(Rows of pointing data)
::::::::
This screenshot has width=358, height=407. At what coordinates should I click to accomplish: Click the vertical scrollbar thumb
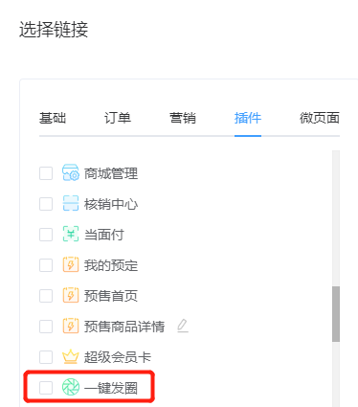(336, 314)
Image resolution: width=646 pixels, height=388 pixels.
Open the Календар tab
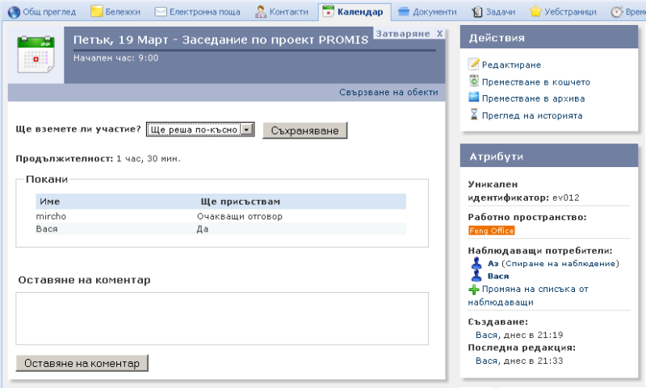(x=352, y=12)
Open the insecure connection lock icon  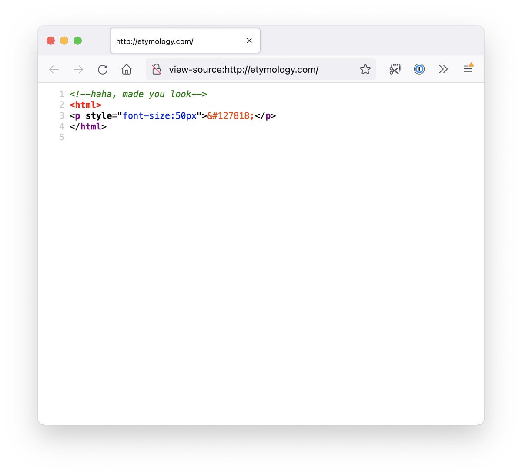click(x=157, y=69)
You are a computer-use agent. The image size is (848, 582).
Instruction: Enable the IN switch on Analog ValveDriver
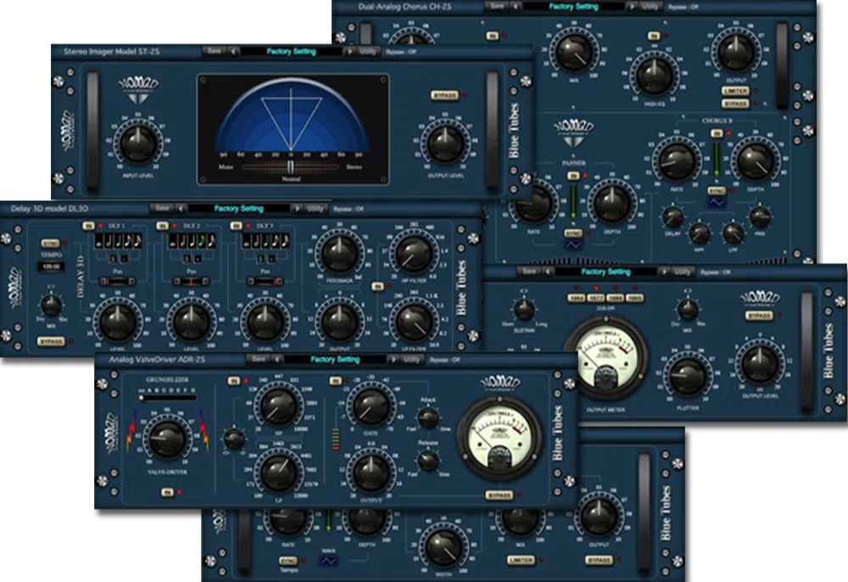[x=234, y=379]
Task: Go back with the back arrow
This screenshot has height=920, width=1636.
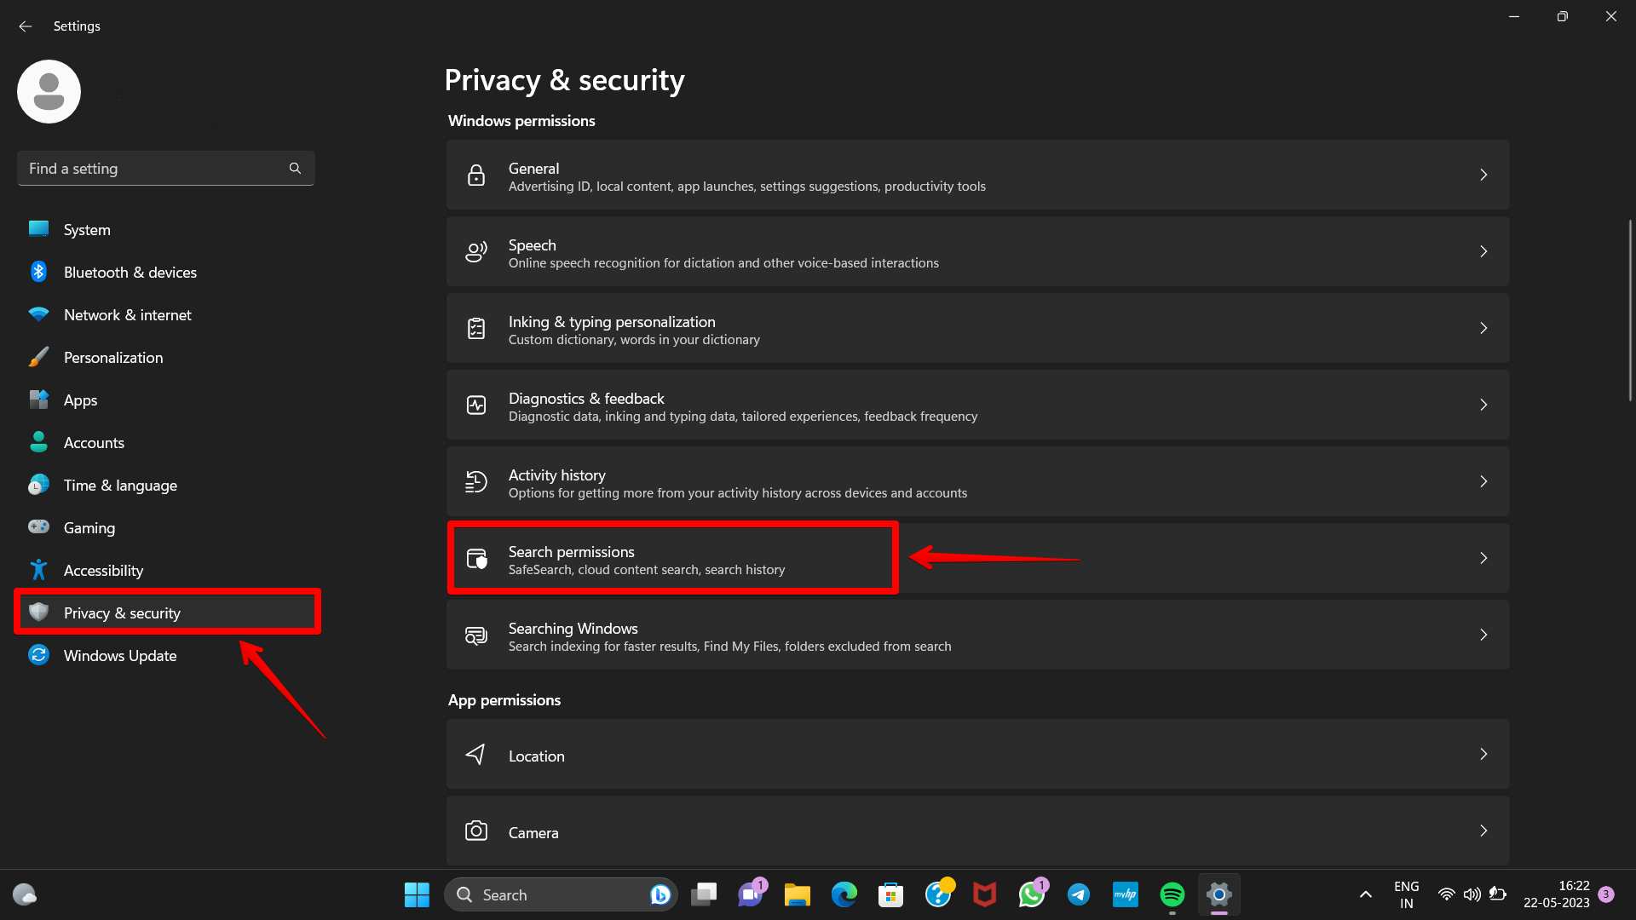Action: pyautogui.click(x=25, y=26)
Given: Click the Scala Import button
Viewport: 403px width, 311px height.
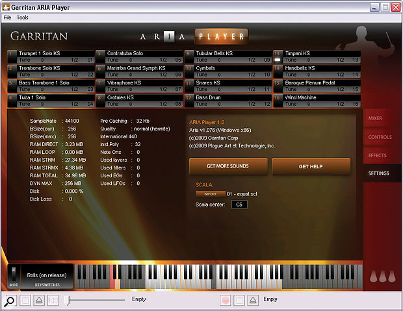Looking at the screenshot, I should (x=211, y=194).
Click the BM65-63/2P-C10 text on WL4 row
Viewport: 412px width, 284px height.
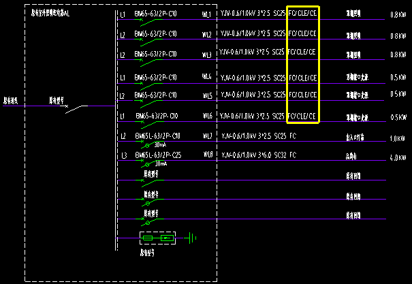[x=155, y=78]
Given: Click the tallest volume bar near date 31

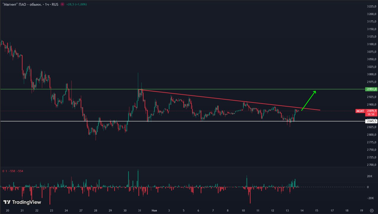Looking at the screenshot, I should pyautogui.click(x=138, y=178).
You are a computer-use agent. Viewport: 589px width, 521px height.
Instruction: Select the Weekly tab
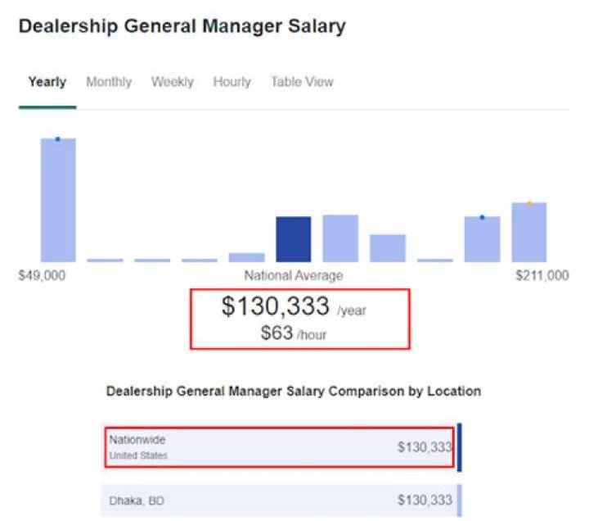173,82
::::::::
Set problem ▸
Reproduce the stretch of the material from the line containing "Click the BM65-63/2P-C10 text on WL4 row" through the line containing "should pyautogui.click(x=138, y=178).", leaving the pictures out.

Response to the exercise ▸
Click the BM65-63/2P-C10 text on WL4 row
Viewport: 412px width, 284px height.
[x=155, y=78]
Given: Click the tallest volume bar near date 31

Looking at the screenshot, I should pyautogui.click(x=138, y=178).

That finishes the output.